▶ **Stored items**
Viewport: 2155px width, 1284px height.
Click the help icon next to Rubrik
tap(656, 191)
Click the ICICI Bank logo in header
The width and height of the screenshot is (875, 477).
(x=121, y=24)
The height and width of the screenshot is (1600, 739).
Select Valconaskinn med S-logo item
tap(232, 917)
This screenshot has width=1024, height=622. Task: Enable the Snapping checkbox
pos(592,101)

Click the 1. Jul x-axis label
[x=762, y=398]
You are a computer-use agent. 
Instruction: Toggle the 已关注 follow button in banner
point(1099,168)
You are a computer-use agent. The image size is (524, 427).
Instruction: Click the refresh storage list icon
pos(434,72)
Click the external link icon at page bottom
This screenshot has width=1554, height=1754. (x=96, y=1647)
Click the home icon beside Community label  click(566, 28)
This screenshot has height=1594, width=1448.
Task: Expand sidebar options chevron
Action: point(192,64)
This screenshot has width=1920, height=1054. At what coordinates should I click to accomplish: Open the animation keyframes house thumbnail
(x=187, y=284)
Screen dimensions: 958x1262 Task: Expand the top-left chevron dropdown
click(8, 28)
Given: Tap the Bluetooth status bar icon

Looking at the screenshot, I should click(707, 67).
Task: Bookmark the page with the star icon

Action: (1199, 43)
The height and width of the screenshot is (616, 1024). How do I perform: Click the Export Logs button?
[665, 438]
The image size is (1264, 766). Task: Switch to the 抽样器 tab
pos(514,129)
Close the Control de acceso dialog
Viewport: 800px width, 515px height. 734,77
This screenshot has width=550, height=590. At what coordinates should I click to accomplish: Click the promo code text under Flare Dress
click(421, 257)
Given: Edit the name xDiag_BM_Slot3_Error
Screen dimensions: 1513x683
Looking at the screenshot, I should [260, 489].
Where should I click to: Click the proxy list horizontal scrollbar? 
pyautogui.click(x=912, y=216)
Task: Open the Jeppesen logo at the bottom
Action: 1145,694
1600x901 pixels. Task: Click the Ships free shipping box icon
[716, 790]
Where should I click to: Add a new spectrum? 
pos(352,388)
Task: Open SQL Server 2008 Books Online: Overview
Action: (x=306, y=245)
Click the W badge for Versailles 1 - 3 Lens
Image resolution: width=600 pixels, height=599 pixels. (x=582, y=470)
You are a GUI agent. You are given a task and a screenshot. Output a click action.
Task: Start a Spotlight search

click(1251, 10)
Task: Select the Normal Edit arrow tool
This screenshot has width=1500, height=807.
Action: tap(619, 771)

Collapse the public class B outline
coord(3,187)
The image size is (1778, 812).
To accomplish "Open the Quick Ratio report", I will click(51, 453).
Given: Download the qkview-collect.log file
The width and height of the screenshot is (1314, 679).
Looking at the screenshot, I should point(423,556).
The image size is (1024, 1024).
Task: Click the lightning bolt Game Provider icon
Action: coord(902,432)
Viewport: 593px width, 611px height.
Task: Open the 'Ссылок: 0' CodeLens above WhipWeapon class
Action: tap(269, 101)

▶ **WORK INSTRUCTION**
Each line above from the one with "Collapse the public class B outline" up to and including the one with "Given: Download the qkview-collect.log file" must be set down exactly, and no line outside that span may appear.

▶ **WRITTEN RESPONSE**
Collapse the public class B outline
coord(3,187)
The image size is (1778, 812).
To accomplish "Open the Quick Ratio report", I will click(51, 453).
Given: Download the qkview-collect.log file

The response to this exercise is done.